***** Исходный текст *****
Пока в России не будут в массовом порядке в огромном количестве разрушены и переформатированы тюрьмы, ни о какой свободе здесь говорить нельзя. Главная утопия, главная идея, с которой надо идти на новые выборы (или, уж если кто-то мечтает о революции, пусть это сделает программой революции) — это упразднение русской тюрьмы как главной скрепы общества. Пока мы не разрушим Бастилию, у нас революции не будет.

Мне рассказывал (и я много раз это цитировал) Юрий Грунин — великий поэт и участник Кенгирского восстания, восстания в зоне при Сталине, одного из главных событий в истории ГУЛАГа… Он об этом написал потрясающий текст «Спина земли». И «Сорок дней Кенгира» Солженицына тоже отчасти написано с его слов. Что первое сделали зэки? Две вещи — они проломили стену между мужской и женской зонами и установили карцер свой, построили, для несогласных, для провинившихся. Это не свобода. Проломить стену между мужской и женской зоной — это не свобода. Ну, помните, в «Убить дракона» первым делом начинают насиловать на улицах. И карцер выстроить для несогласных — это тоже не освобождение.

Поэтому главная русская утопия сегодня — это избавление от отсидок. Вы посмотрите, какие сейчас идут новости. Все главные новости: против такого-то возбуждено уголовное дело, такой-то суд поместил под арест, такой-то суд рассматривает дело об исчезновении Валленберга. Кроме судов, арестов и иногда освобождений, как вышло с Удальцовым, никаких новостей нет. Вся русская жизнь пропахла пайкой, шконкой, бушлатом, пропахла лагерным духом, понимаете, вот этой страшной сыростью тюремной и этой страшной антисанитарией. Вся русская жизнь пахнет, как у Чехова в «Острове Сахалин», когда запахи гнилой пищи, параши и шинельного сукна смешиваются со спертым воздухом и запахом немытых тел. Это чудовищная клаустрофобия русской жизни!

Вот с этим надо бороться, понимаете. Никакой Удальцов, никакой Навальный ничего не сделают, пока они пугают оппонентов тюрьмой. Я к Леше Навальному отношусь вполне уважительно, но когда он пишет, что он посадит всех нынешних воров… Понимаете, репрессия посадок не может никого здесь привлечь. Пока народ сам своими руками не разрушит главные тюрьмы режима, ничего не изменится! И именно поэтому я и думаю, что главная утопия, главная идея будущей России — это как можно реже прибегать к тюремному заключению, которое никого не исправляет, которое даже не наказывает, а мучает, пытает, превращает в полную бессмыслицу саму идею государства. Поэтому вот с этой идеей, мне кажется, и надо идти за свободой.
*****
- **Задания**:
a: Перепишите дословно из отрывка о тюрьме в русской жизни фрагмент от «Поэтому главная русская» до «клаустрофобия русской жизни!».
b: Перечислите все названия произведений, которые упоминаются в отрывке о тюрьме в русской жизни.
c: Согласно отрывку о тюрьме в русской жизни, какие две вещи первым делом сделали заключенные во время Кенгирского восстания?
***** Фрагмент данных *****
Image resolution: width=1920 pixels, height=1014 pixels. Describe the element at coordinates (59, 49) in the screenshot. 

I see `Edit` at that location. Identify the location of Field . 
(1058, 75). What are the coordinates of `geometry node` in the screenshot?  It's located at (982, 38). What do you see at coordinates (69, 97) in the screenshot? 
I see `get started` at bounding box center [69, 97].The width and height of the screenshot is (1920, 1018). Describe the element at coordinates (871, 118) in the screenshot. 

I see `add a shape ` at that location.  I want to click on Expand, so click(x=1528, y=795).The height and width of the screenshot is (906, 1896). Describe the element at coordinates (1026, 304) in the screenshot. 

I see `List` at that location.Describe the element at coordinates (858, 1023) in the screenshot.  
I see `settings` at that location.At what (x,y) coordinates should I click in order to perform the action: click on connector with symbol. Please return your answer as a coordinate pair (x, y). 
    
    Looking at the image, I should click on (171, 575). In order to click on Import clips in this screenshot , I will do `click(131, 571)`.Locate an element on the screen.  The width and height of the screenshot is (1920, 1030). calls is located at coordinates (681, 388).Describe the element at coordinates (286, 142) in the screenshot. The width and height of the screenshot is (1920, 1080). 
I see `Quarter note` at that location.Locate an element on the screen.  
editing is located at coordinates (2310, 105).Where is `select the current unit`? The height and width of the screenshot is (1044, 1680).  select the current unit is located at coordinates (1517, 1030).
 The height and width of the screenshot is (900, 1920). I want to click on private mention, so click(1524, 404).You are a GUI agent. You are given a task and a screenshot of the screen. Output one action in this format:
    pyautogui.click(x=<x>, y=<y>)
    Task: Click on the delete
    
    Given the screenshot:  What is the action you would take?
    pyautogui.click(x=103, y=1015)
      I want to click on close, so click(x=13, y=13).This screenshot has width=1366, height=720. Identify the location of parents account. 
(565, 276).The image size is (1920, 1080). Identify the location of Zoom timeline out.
*****
- **Ответы**:
a:
Поэтому главная русская утопия сегодня — это избавление от отсидок. Вы посмотрите, какие сейчас идут новости. Все главные новости: против такого-то возбуждено уголовное дело, такой-то суд поместил под арест, такой-то суд рассматривает дело об исчезновении Валленберга. Кроме судов, арестов и иногда освобождений, как вышло с Удальцовым, никаких новостей нет. Вся русская жизнь пропахла пайкой, шконкой, бушлатом, пропахла лагерным духом, понимаете, вот этой страшной сыростью тюремной и этой страшной антисанитарией. Вся русская жизнь пахнет, как у Чехова в «Острове Сахалин», когда запахи гнилой пищи, параши и шинельного сукна смешиваются со спертым воздухом и запахом немытых тел. Это чудовищная клаустрофобия русской жизни!

b: «Спина земли», «Сорок дней Кенгира», «Убить дракона», «Остров Сахалин».

c: Проломили стену между мужской и женской зонами и построили свой карцер для несогласных и провинившихся.